Try it: Where an entry contains an image, skip the image and print the rest exactly.

Stored data:
[Start of Attachment]

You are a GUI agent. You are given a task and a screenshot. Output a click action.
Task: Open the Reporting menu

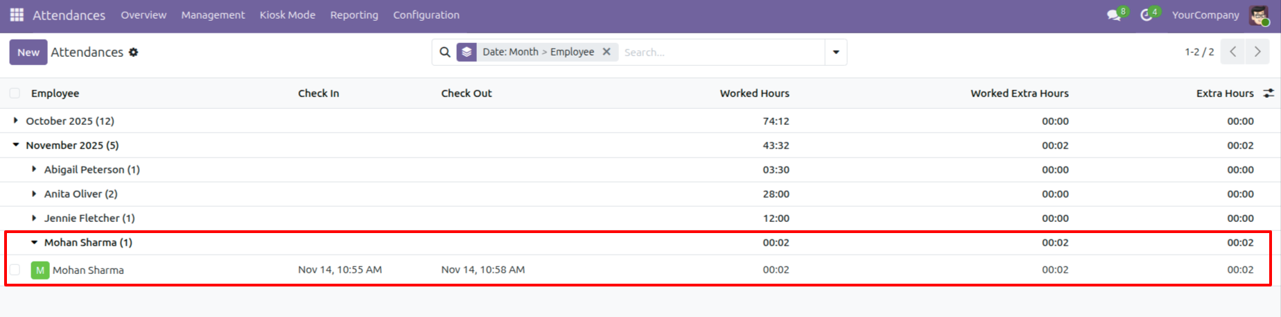tap(354, 15)
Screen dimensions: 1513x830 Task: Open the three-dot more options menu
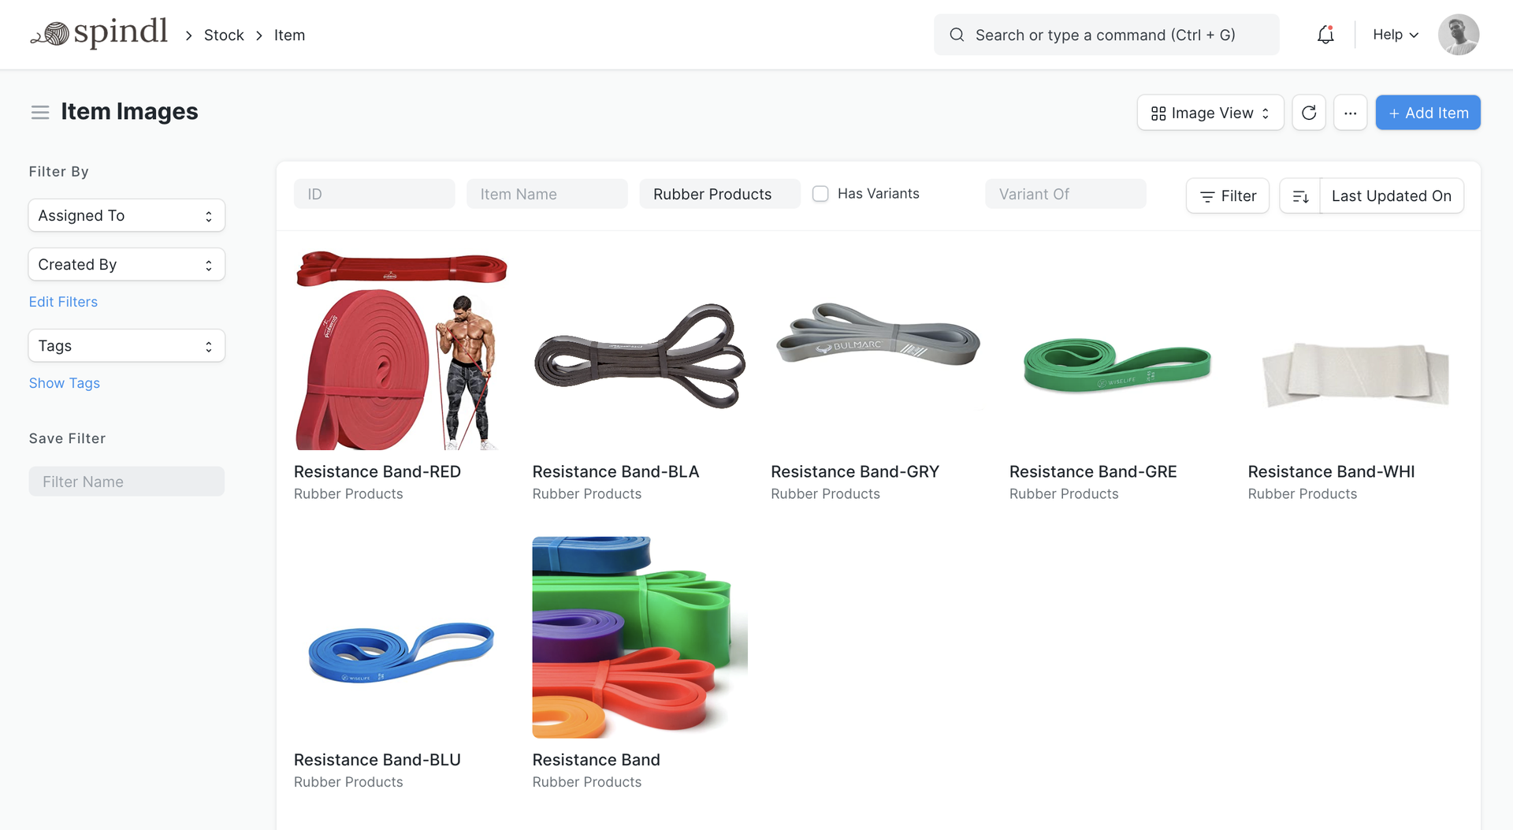pos(1350,113)
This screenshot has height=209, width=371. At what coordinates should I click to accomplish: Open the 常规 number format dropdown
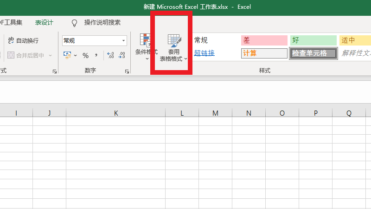(123, 41)
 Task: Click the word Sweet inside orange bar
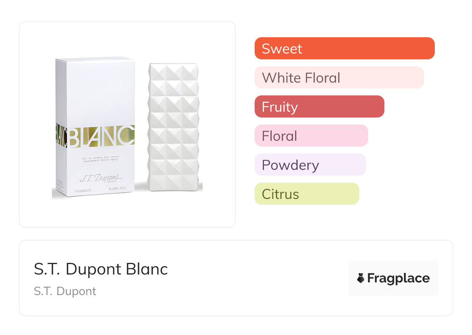(282, 48)
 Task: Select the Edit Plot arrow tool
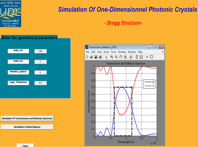tap(106, 57)
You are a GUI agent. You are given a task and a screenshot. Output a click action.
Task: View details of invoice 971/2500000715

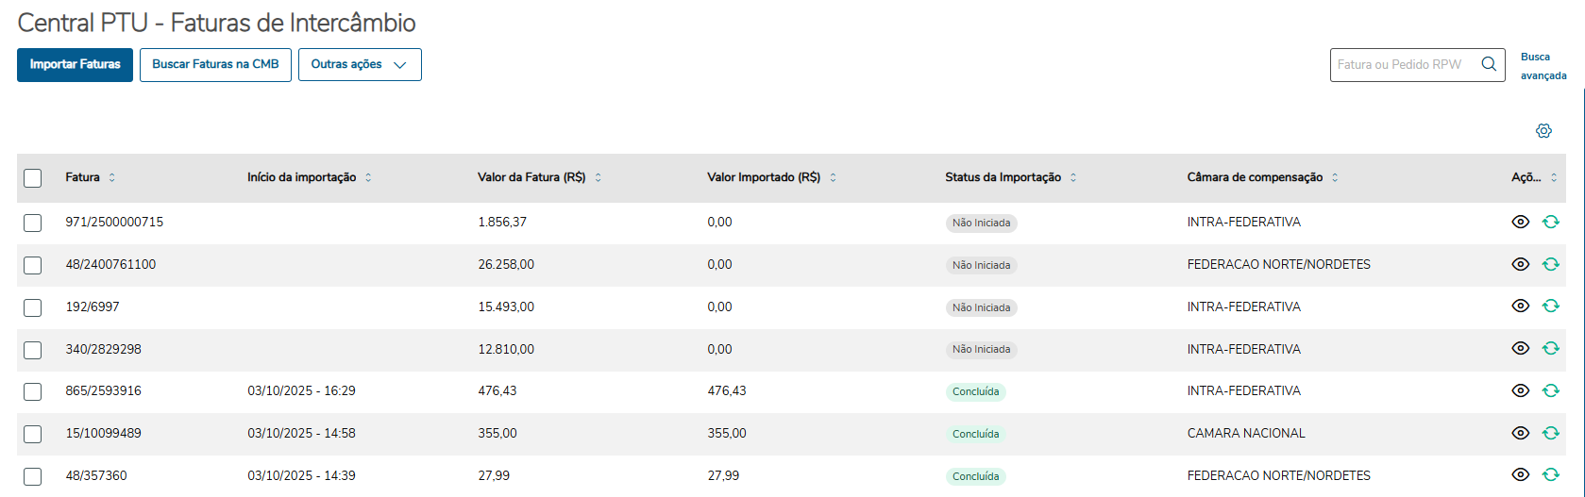click(x=1520, y=223)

[End of Attachment]

Your solution:
You are a GUI agent. You are given a task and a screenshot. Output a click action.
Task: Open the Reporting menu

tap(354, 15)
Screen dimensions: 1513x830 Task: Open the three-dot more options menu
pos(1350,113)
This screenshot has height=209, width=371. At what coordinates should I click to accomplish: Open the 常规 number format dropdown
(123, 41)
 Task: Click the word Sweet inside orange bar
(282, 48)
 Task: Select the Edit Plot arrow tool
tap(106, 57)
You are a GUI agent. You are given a task and a screenshot. Output a click action.
Task: View details of invoice 971/2500000715

click(x=1520, y=223)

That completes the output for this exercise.